_DOCUMENT_.
------------------------
# Hi! i'm new! dove question



## adriana1997 (Oct 6, 2011)

hi i'm adriana. i'm 13 and will soon be getting my first bird, a diamond dove. my question is can i keep one alone if i play with him/her a lot? I have time to take it out every day and play with it. I dont want to risk having a bunch of babies lol thank u


----------



## Doves1111 (Mar 5, 2005)

Hi Adriana,
Yes...you can keep a Diamond Dove alone as long as you interact with it everyday. Doves don't like being alone...but as long as you give it a lot of attention *everyday*...it will make a great pet. 
Here is a great site for you to learn about Diamond Doves and how to tame them...
http://www.diamonddove.info/

Dawn


----------



## Libis (Oct 8, 2010)

If I were you I'd get two hens. My diamond dove hens have been happy together. You can tell hens from cocks in the blue (wild type) variant of the diamond dove. Hens are chocolatey colored while cocks are silvery blue. Also, the cocks' eye rings will normally be much thicker.

Here's a page that includes much on telling the sexes apart: http://www.diamonddove.info/bird02_Acquiring.htm

I've tried keeping doves alone, but if you have a job or school or both they get lonely. If you are home a lot you could get quite the close little buddy with one lone bird, though.

Please be warned that diamond doves are one of the most flighty/nervous of doves. You will have to really take it slow during the taming process. Some are afraid of the dark. If you hear the little bird banging around at night against the bars, put on a child's nightlight until the little one settles in. Even now, after my birds are settled, I make sure that some light from the streetlight outside gets to them.

Another thing is learn how to properly hold small birds. (It's the same way you hold finches.) This was a bit hard for me at first for some reason, I guess because I was so used to large birds. (You make a "collar" with your thumb and forefinger--careful not to be too tight and hold the rest of the bird gently in your palm.)


----------
------------------------
_RECORD SET_.
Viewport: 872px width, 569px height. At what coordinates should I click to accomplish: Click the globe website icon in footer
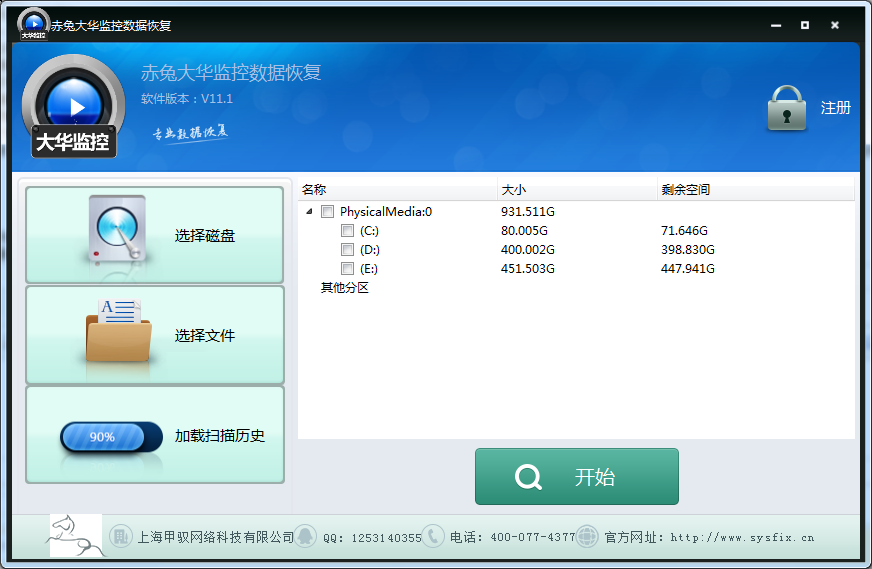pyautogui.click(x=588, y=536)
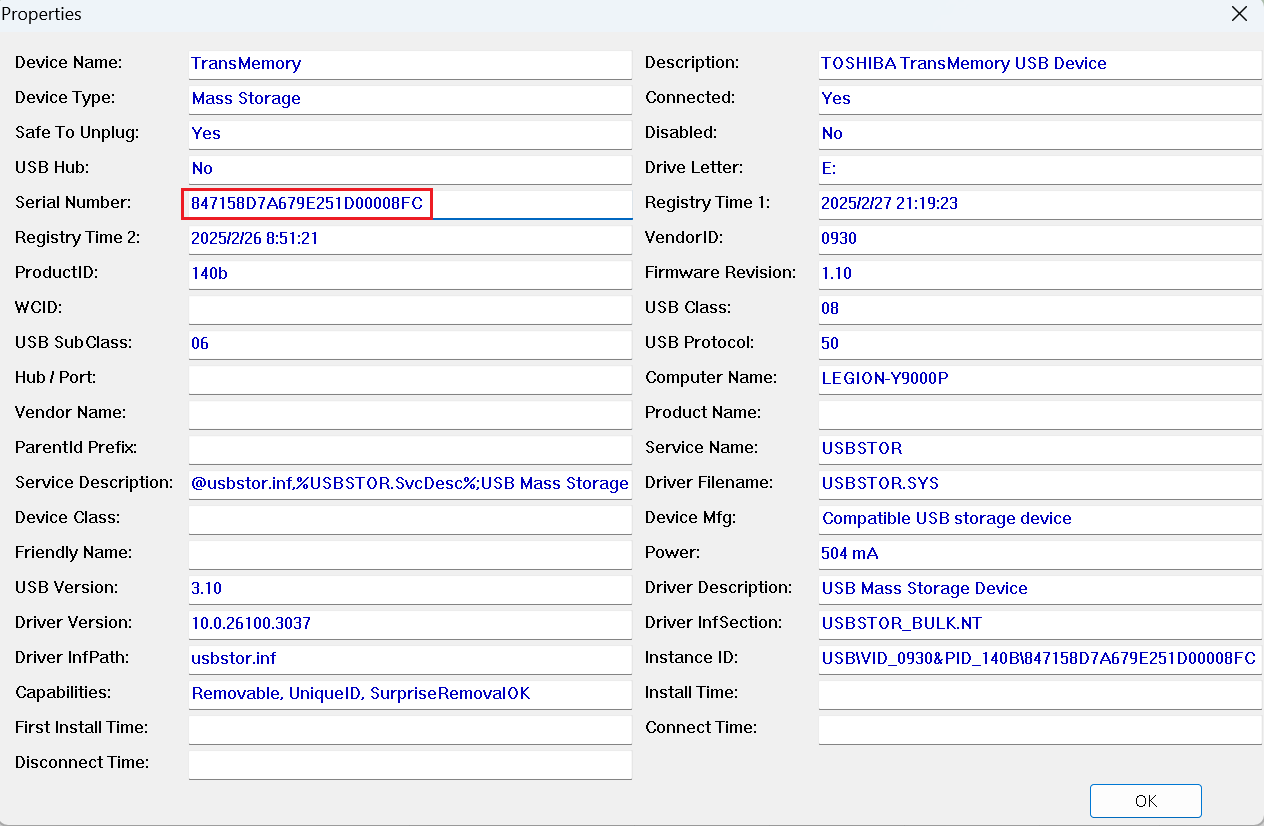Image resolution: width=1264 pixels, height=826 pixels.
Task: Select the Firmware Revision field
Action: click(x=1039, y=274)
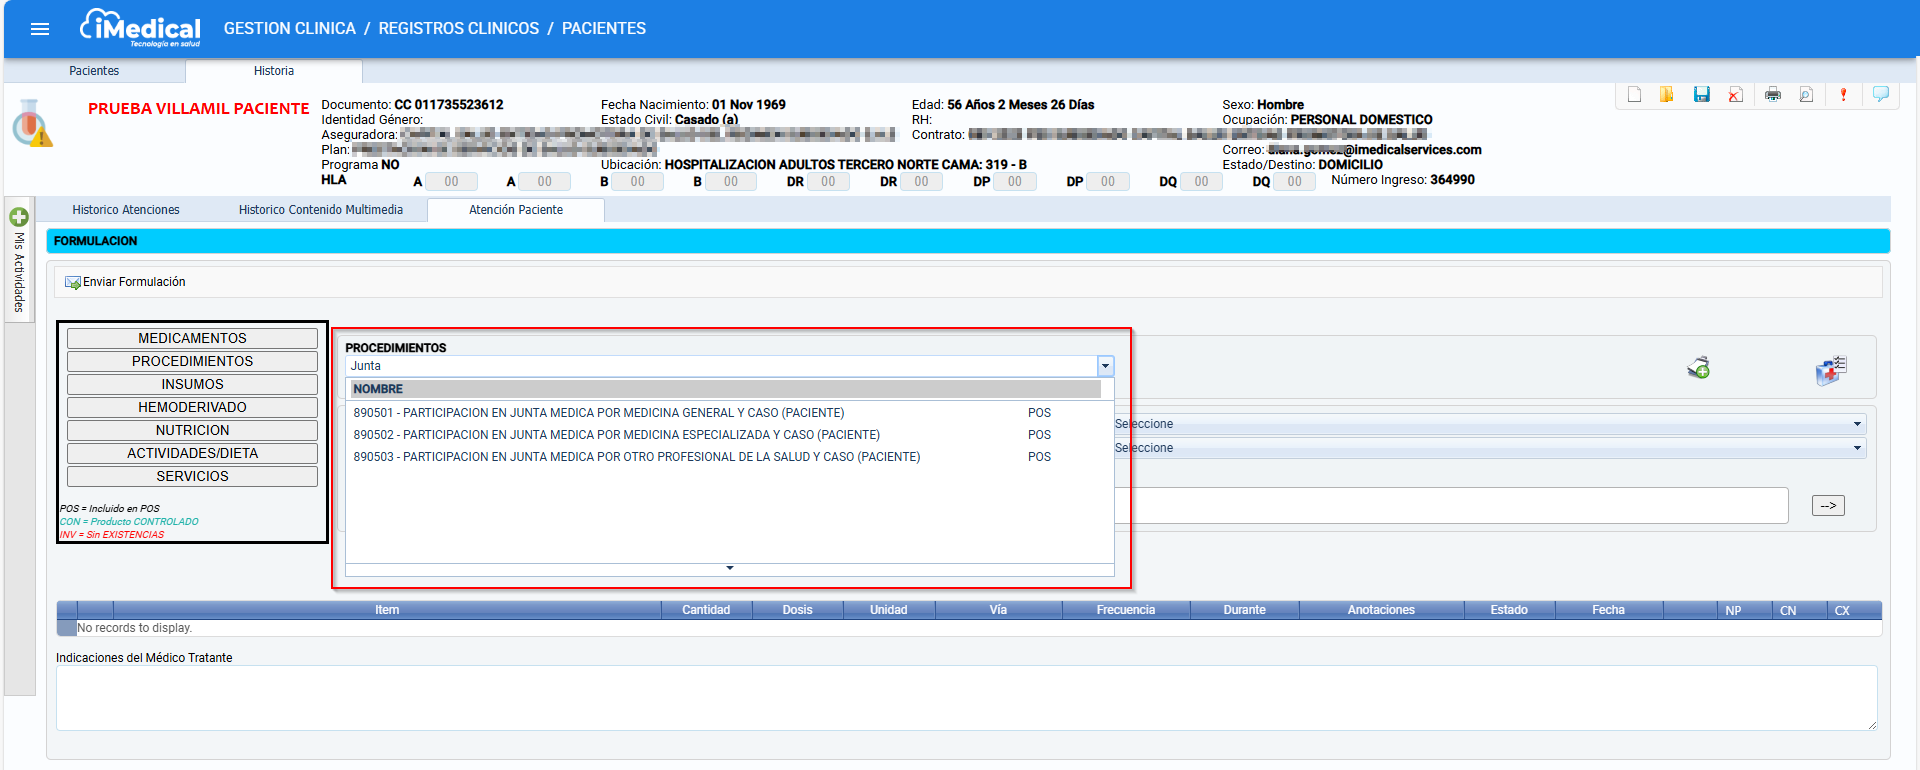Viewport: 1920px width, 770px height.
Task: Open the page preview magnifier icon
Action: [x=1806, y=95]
------------------------
Reproduce the passage of the dove thread starting at "## Doves1111 (Mar" and ending at "to tame them...", substituting "companion" for "pet".

_SOLUTION FOR THIS EXERCISE_.
## Doves1111 (Mar 5, 2005)

Hi Adriana,
Yes...you can keep a Diamond Dove alone as long as you interact with it everyday. Doves don't like being alone...but as long as you give it a lot of attention *everyday*...it will make a great companion. 
Here is a great site for you to learn about Diamond Doves and how to tame them...